The biggest question is what will happen to the small midcaps and when will the risk appetite start entering the market. As you must have seen in January that the small midcaps industries had performed better than Nifty. We have observed that from 7 out of 8 years mid-caps and small caps index had beat the Nifty and then they "give up" the outperformance in February. And, I think it will happen this time also. I think being risk-averse is the best thing to do until the economy doesn't recover sustainably.  
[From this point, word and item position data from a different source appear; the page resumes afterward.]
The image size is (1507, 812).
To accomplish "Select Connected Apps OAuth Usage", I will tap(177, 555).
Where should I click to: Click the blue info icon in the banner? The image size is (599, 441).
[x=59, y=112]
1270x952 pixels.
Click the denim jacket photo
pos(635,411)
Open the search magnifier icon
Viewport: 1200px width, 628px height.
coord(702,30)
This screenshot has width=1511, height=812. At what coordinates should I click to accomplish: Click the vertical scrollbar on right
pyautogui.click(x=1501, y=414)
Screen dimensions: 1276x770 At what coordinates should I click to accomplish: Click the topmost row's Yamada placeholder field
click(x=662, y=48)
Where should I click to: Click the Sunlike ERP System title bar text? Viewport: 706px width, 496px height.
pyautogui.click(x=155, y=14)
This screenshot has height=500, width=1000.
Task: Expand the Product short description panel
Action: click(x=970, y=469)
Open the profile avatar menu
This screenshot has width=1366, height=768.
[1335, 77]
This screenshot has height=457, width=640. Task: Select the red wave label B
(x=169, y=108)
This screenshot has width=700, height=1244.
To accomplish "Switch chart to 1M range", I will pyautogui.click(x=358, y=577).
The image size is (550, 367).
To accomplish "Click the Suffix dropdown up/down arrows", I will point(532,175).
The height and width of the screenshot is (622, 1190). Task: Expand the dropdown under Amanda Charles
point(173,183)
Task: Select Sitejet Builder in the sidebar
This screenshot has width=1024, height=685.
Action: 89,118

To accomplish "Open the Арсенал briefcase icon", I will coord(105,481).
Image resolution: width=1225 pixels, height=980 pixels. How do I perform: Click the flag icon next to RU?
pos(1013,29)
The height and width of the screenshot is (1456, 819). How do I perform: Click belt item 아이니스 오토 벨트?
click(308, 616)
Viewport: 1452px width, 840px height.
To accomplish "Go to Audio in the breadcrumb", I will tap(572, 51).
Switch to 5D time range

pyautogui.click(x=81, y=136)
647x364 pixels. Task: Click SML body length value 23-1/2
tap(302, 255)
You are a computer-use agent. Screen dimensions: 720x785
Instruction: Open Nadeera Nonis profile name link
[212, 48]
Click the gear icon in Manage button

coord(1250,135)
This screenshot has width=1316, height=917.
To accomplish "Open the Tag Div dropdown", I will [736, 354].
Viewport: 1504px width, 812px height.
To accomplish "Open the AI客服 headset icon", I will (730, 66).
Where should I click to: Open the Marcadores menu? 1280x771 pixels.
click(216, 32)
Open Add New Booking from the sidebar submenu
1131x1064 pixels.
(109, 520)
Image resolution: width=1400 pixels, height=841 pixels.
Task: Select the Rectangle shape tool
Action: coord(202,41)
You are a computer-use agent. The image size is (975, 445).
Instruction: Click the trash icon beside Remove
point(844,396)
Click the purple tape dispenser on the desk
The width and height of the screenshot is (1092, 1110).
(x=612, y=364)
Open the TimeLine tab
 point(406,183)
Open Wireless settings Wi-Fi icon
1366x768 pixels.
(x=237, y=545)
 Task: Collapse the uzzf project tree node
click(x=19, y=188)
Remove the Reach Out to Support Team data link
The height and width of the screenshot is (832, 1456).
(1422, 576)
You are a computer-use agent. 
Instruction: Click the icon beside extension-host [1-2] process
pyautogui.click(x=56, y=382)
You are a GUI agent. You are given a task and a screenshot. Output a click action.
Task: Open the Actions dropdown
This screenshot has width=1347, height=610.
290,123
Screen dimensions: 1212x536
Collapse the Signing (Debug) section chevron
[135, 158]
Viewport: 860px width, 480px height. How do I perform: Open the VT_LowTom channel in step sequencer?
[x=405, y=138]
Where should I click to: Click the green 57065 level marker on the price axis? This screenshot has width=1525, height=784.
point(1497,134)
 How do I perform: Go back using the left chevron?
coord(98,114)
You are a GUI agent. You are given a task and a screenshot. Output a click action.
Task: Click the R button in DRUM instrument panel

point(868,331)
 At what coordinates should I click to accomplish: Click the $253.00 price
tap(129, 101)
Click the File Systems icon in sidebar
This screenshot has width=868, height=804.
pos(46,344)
What is your model portfolio and will you make any changes in them after this budget?
I think interest rates should come down before growth recovery. You will not be able to recover by keeping the interest rate at 12% for the borrowers at a time when your nominal GDP which used to be 13-14% has gone down to 11-12% and has reached now to 8%. Therefore interest rates will come down and that's why rates sensitive have been kept on overweight. Few well-capitalised banks have underperformed after the results, therefore we are still overweight on them because we have a feeling that money will come to the market but the economy will not recover and people will stick to the same stocks. At the same time, you can see that the revenue growth rate of several consumer companies has gone down to 2-3% but their stocks are doing well because they are adopting the safety first-approach. So, our portfolio is focusing on safety like private banks and utilities. We are underweight on consumer discretionary as if there is no growth recovery in the economy or there is a delay then the car manufacturers and other discretionary will be at a loss. Similarly, some of the energy companies will also face losses. When it comes to cement companies then their prices are too high, therefore we are underweight on them.

Do you think that the fundamentals of the insurance sector have gone weak or they will not get the valuations that they were getting earlier? 
Financial savings behaviour doesn't change rapidly. I think that the quantum of financial savings is increasing, which means people will have money in their hands and they are saving just because real estate prices are too high and also because the consumption sentiments are low. Thus, financial savings will be available and it depends on the allocations. I feel a huge amount of money comes from the higher-income bracket so it should not have any direct effect.

As the government has given us their agenda and informed us that in the next 3-4 years, the exemptions will be abolished, which means it will have an impact on multiples and it is visible. But we will remain invested in the insurance sector due to its penetration. The expected derating has happened but the fundamentals of the business are intact. Interestingly, the expensive sector has turned a little cheap, which means one can buy.